The story of my life--by Helen keller
"Never bend your head. Hold it high. Look the world straight in the eye."
About the Author
Helen Adams Keller, born on June 27, 1880, in Alabama, was an American author, political activist and lecturer. She was the first deaf-blind person to receive a Bachelors of Arts degree. Her physical disabilities were the results of an illness, most likely scarlet fever or meningitis, at the young age of nineteen months. Despite her illness, Helen showed keen concern for communication with others and for overcoming her physical disabilities. Her teacher, Anne Sullivan taught her for many years to prepare her to face the outside world.
In 1903, at the age of twenty two, Helen wrote her autobiography The Story of my Life with the help of her teacher Ann Sullivan and Ann’s husband John Macy. The book uncovers the inspirational journey of Helen from her childhood through her adolescence; the struggle to gain education; and her experience in college. Helen enjoyed the companionship of many famous literary geniuses of her age, including Dr. Alexander Graham Bell and Mark Twain. Helen Keller and Mark Twain are often regarded as the ‘radicals’ of the twentieth century. Helen spent most of her life raising funds for the blind and her social work was rewarded by several honours awarded to her by the President of the United States. She died in her sleep on June 1, 1968, at her home in Connecticut. Her ashes were buried next to her beloved teachers’, Anne Sullivan and Polly Thompson.
Considered as one of the greatest books of the twentieth century, The Story of My Life is an autobiographical account of Miss Helen Keller. The book traces her inspiring journey from childhood to her college days, as she overcomes her disabilities to eventually “conquer the world by the power of mind.” (Mark Twain)

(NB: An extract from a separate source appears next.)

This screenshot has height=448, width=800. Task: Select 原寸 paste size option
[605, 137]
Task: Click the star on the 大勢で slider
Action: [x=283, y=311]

This was book written by Keller at the age of 22 and, hence, the prose is comfortably simple and straightforward. However, the book is rich in description; it is episodic, with different events from Helen’s life described in some detail. These events are mostly related to her learning progression with her teacher, Miss Sullivan, and at the different institutions that she attended during her first two decades. Helen also describes her adventures in different places, including her outdoor activities and her visit to the World’s Fair of 1893. Besides, the extensive lists of the books she has read and that of the famous persons she has met cover a sizeable portion of the book.
It is quite fascinating to read the first-hand account of a deaf-blind person’s journey to light and education. The will-power of Helen and the patience of Miss Sullivan, both make this book an inspirational and motivational read.
Helen Adams Keller was born on a plantation called Ivy Green, in Tuscumbia, Alabama, on June 27, 1880 to Captain Arthur H. Keller and Kate Adams Keller. Later, at the age of nineteen months, she was contracted by an illness that left her deaf and blind.
After initial days of sickness, “crude signs” were used by Helen to communicate with her mother. Eventually, Helen realized that she was different from others. She attempted to copy the gestures of their lips while talking but failed to attain any results.
Miss Ann Sullivan came to educate Helen on the third of March, 1887. Helen slowly learnt that everything has a name. With time, Miss Sullivan taught her to name, spell and read. She gave lessons on various subjects by narrating stories, poems or by engaging Helen into various playful activities. Helen gained speech techniques from Miss Sarah Fuller in 1889, and with Miss Sullivan’s assistance, Helen learned to speak.
Gradually, Helen started developing her ideas and forming stories from them. She wrote her first story “The Frost King” in 1891 and dedicated it to her teacher, Mr. Anagnos. Her story was found to be a plagiarized version of Miss Margaret Canby’s Story “The Frost Fairies”. An investigation into the matter revealed that Miss Keller could have experienced the case of cryptomnesia which had made her unconsciously retain Canby’s story that had been read to her.
She was later reassured and encouraged to write by her family, friends and Miss Canby herself. Helen was helped by Miss Sullivan to transgress all her physical limitations and receive hourly lessons at the Cambridge School for Ladies. With the support her teachers, friends, parents and her own strong will power, Helen secured admission in Radcliffe College. She became the first deaf-blind person to earn a Bachelor of Arts degree. At the end of this book, she expresses her indebtedness to her friends, benefactors and teachers who had transformed her “limitations into beautiful privileges”.